— Requirement —
Any pictures in the records below should be skipped; write out everything else exactly.

— Exercise data —
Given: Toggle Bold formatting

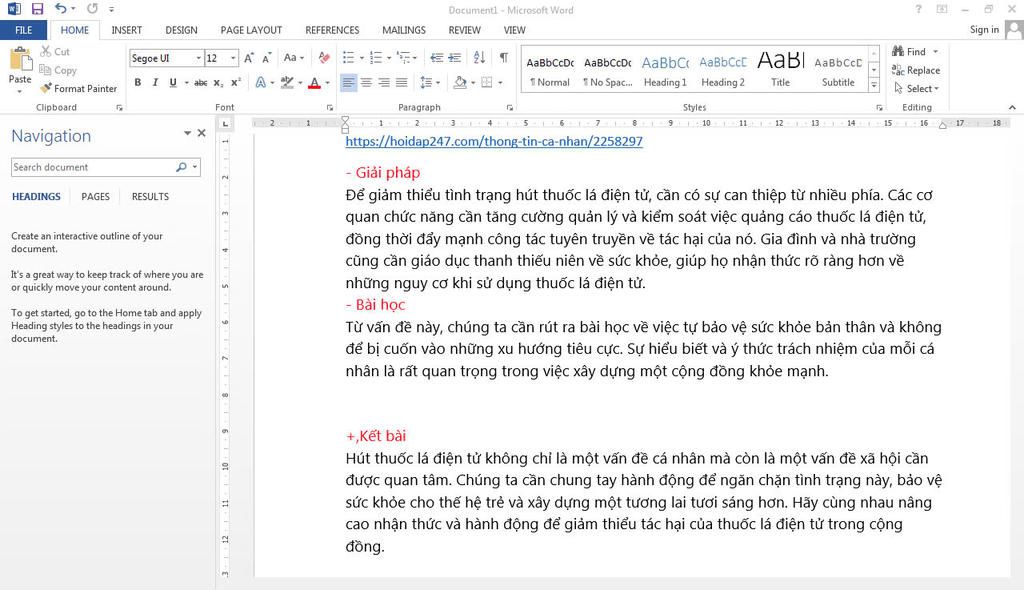Looking at the screenshot, I should (138, 83).
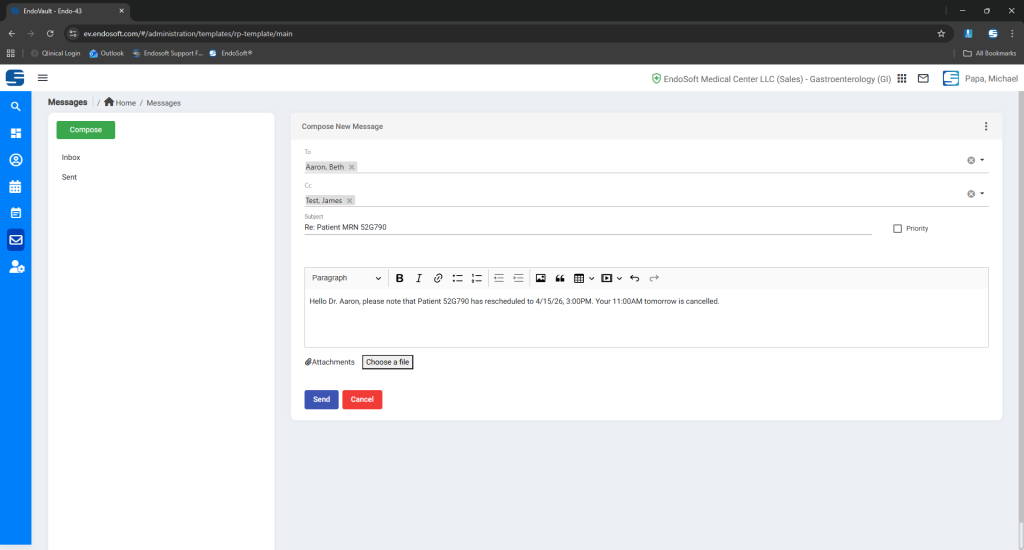Click into the Subject field
This screenshot has height=550, width=1024.
click(x=588, y=227)
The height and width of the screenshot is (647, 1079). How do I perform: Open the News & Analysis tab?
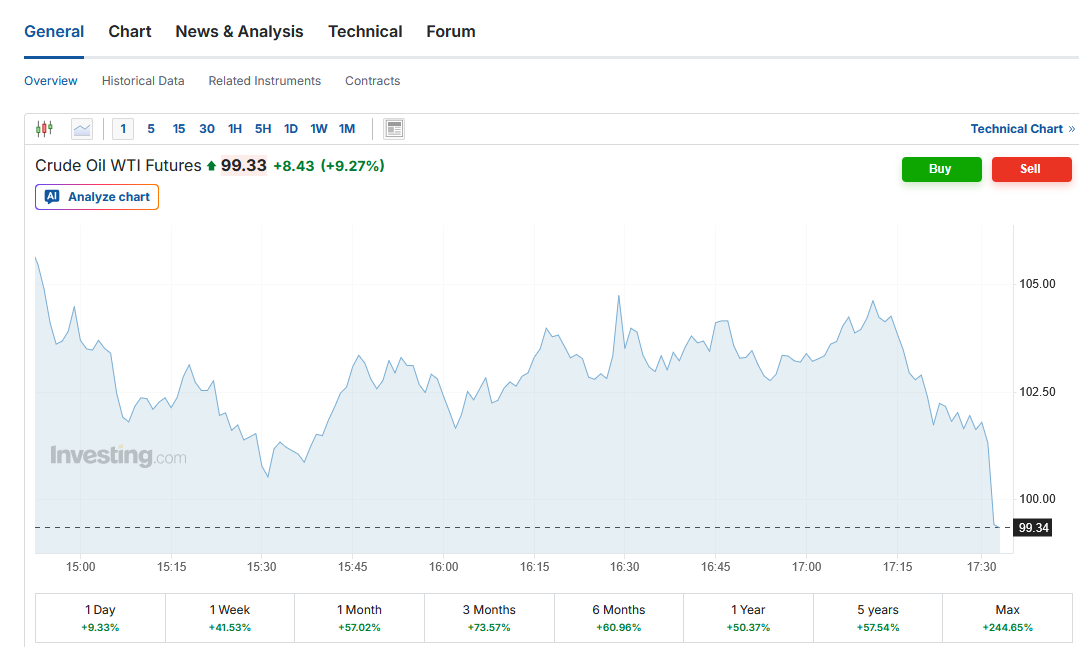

— Solution for this exercise —
Given: Toggle Bold formatting

Looking at the screenshot, I should (138, 83).
Click into the Subject field
This screenshot has height=550, width=1024.
click(x=588, y=227)
The height and width of the screenshot is (647, 1079). How do I perform: Open the News & Analysis tab?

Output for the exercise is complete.